Prem Chowdhry’s Scarlet Woman appeared on the cover of the Autumn 2010 issue of Signs (volume 36, number 1), the “Feminists Theorize International Political Economy” special issue edited by Shirin M. Rai and Kate Bedford.
A multitextural work, this painting poses a dilemma: is it the same woman or two different women shown in response to life’s relationships and its complexities? The image is Indian in conception but universal in its reach and sensibilities. The use of space and time highlight the contradictions in life relating to work and experiences we can recognize and empathize with. Juxtaposed with the female form, the bird is used in a variety of ways –as a witness, a companion, a transient symbol of freedom—to highlight the expectations and anxieties felt by the protagonist/s and how they construe their freedom and confinement. © 2008 by Prem Chowdhry. Permission to reprint may be obtained only from the artist.

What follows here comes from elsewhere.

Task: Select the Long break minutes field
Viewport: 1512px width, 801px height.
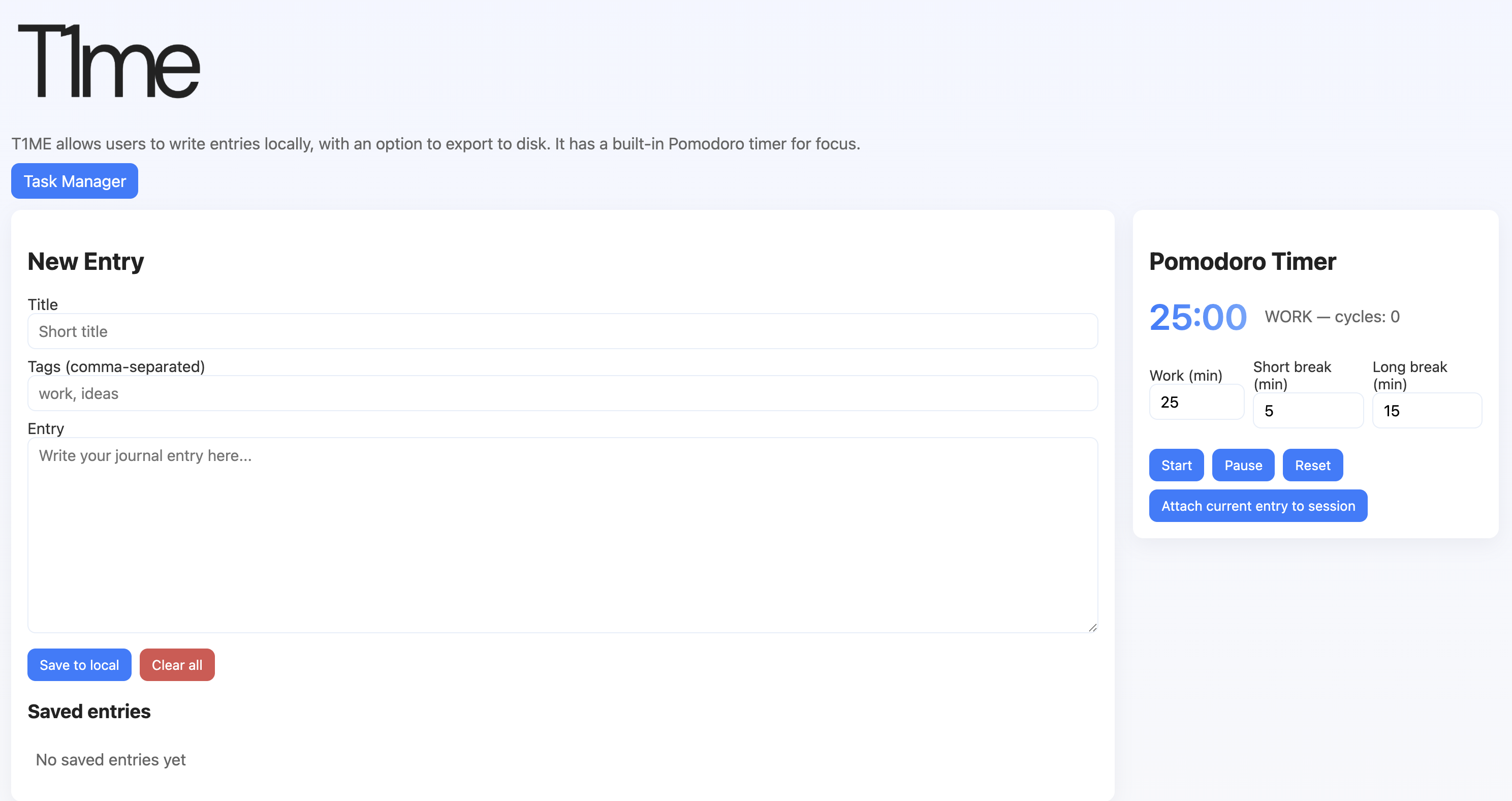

Prem Chowdhry is a Delhi-based self-taught artist who has exhibited in India and abroad. Known for her distinct style, her works have been described as “bold and intense” and “thought provoking with a touch of timelessness.” Formerly a professorial fellow of the University Grants Commission, India, she is also a well known feminist historian and social scientist. She is the author of Contentious Marriages, Eloping Couples: Gender, Caste and Patriarchy in Northern India (New Delhi: Oxford University Press, 2007); Colonial India and the Making of Empire Cinema: Image, Ideology and Identity, (New Delhi: Vistaar, 2000); The Veiled Women: Shifting Gender Relations in Rural Haryana, 1880-1990 (New Delhi: Oxford University Press, 1994); Punjab Politics: The Role of Sir Chhotu Ram (New Delhi: Vikhas, 1984); as well as a large number of research papers.